Trois importantes sources d’eau sont gravement affectées par la sécheresse ; deux d’entre elles sont carrément dans le rouge. Le problème, c’est que les nappes phréatiques de Saint-Vincent n’ont pas été entièrement reconstituées au cours de la dernière saison des pluies. Le pays a enregistré moitié moins de précipitations pendant la saison 2025, comparée aux quatre années précédentes.
Confrontée aujourd’hui à une sécheresse qui pourrait se prolonger jusqu’à la fin de ce mois de mai, l’autorité centrale des eaux et de l’assainissement a dû modifier ses protocoles opérationnels habituels. Conséquence, le rationnement de la ressource a commencé plus tôt et risque de durer plus longtemps.
Un rationnement renforcé
Des zones entières du sud de Saint-Vincent où réside la majorité de la population, seront désormais privées d’eau pendant 6 heures chaque jour. Ces coupures s’ajouteront au rationnement nocturne déjà en vigueur.

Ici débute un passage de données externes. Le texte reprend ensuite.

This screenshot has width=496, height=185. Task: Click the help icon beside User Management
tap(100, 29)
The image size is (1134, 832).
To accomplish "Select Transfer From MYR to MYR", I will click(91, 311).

La situation est tout aussi préoccupante aux Grenadines, où il n’y a ni rivière, ni ruisseau, ni aucun véritable réseau public d’eau potable en temps normal. Le week-end dernier (les 9 et 10 mai), un ferry a dû être affrété pour y transporter le précieux liquide, car les citernes sont aujourd’hui à sec, dans ces îles du Sud de l’archipel.
Mauvais signal pour le tourisme
Cette pénurie est un coup dur pour l’économie de Saint-Vincent-et-les-Grenadines, qui repose principalement sur l’agriculture, le tourisme et les services.